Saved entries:
════════════════

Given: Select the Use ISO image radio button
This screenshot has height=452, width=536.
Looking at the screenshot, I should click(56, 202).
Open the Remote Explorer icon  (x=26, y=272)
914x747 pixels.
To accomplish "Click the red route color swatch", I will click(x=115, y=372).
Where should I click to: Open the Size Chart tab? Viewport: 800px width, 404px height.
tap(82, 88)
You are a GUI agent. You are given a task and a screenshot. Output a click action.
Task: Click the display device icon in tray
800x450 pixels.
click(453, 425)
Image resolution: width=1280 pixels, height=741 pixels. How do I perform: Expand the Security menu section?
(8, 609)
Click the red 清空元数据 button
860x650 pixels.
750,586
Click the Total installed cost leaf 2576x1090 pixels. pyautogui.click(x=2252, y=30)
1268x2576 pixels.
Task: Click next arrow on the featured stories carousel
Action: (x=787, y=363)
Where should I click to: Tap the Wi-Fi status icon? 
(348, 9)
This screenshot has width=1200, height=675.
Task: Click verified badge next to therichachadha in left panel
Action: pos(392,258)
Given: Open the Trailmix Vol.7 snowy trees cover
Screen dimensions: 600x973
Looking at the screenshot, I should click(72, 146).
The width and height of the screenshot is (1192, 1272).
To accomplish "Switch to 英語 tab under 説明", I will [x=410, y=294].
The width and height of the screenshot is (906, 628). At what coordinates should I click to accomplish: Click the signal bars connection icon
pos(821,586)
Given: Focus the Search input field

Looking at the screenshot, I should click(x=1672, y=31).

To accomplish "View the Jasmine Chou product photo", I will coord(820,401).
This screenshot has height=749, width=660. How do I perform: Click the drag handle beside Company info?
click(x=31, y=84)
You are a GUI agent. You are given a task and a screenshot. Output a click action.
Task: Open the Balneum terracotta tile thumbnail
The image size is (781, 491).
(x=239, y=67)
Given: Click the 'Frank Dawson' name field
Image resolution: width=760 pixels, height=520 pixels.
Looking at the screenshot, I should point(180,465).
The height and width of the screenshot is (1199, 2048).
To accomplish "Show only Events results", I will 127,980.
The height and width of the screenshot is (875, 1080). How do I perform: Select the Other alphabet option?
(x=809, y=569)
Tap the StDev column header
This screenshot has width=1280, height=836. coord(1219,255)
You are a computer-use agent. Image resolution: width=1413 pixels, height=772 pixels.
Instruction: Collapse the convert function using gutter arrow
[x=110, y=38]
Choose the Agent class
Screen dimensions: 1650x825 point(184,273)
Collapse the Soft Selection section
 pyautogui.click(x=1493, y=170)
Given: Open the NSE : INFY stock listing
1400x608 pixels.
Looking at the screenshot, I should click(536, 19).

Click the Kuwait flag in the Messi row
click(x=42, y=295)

════════════════

__Problem to solve__
Copy down the entries exactly, leaving out no line.

__Task answer__
Given: Select the Use ISO image radio button
This screenshot has height=452, width=536.
Looking at the screenshot, I should click(56, 202).
Open the Remote Explorer icon  (x=26, y=272)
914x747 pixels.
To accomplish "Click the red route color swatch", I will click(x=115, y=372).
Where should I click to: Open the Size Chart tab? Viewport: 800px width, 404px height.
tap(82, 88)
You are a GUI agent. You are given a task and a screenshot. Output a click action.
Task: Click the display device icon in tray
800x450 pixels.
click(453, 425)
Image resolution: width=1280 pixels, height=741 pixels. How do I perform: Expand the Security menu section?
(8, 609)
Click the red 清空元数据 button
860x650 pixels.
750,586
Click the Total installed cost leaf 2576x1090 pixels. pyautogui.click(x=2252, y=30)
1268x2576 pixels.
Task: Click next arrow on the featured stories carousel
Action: (x=787, y=363)
Where should I click to: Tap the Wi-Fi status icon? 
(348, 9)
This screenshot has width=1200, height=675.
Task: Click verified badge next to therichachadha in left panel
Action: pos(392,258)
Given: Open the Trailmix Vol.7 snowy trees cover
Screen dimensions: 600x973
Looking at the screenshot, I should click(72, 146).
The width and height of the screenshot is (1192, 1272).
To accomplish "Switch to 英語 tab under 説明", I will [x=410, y=294].
The width and height of the screenshot is (906, 628). At what coordinates should I click to accomplish: Click the signal bars connection icon
pos(821,586)
Given: Focus the Search input field

Looking at the screenshot, I should click(x=1672, y=31).

To accomplish "View the Jasmine Chou product photo", I will coord(820,401).
This screenshot has height=749, width=660. How do I perform: Click the drag handle beside Company info?
click(x=31, y=84)
You are a GUI agent. You are given a task and a screenshot. Output a click action.
Task: Open the Balneum terracotta tile thumbnail
The image size is (781, 491).
(x=239, y=67)
Given: Click the 'Frank Dawson' name field
Image resolution: width=760 pixels, height=520 pixels.
Looking at the screenshot, I should point(180,465).
The height and width of the screenshot is (1199, 2048).
To accomplish "Show only Events results", I will 127,980.
The height and width of the screenshot is (875, 1080). How do I perform: Select the Other alphabet option?
(x=809, y=569)
Tap the StDev column header
This screenshot has width=1280, height=836. coord(1219,255)
You are a computer-use agent. Image resolution: width=1413 pixels, height=772 pixels.
Instruction: Collapse the convert function using gutter arrow
[x=110, y=38]
Choose the Agent class
Screen dimensions: 1650x825 point(184,273)
Collapse the Soft Selection section
 pyautogui.click(x=1493, y=170)
Given: Open the NSE : INFY stock listing
1400x608 pixels.
Looking at the screenshot, I should click(536, 19).

Click the Kuwait flag in the Messi row
click(x=42, y=295)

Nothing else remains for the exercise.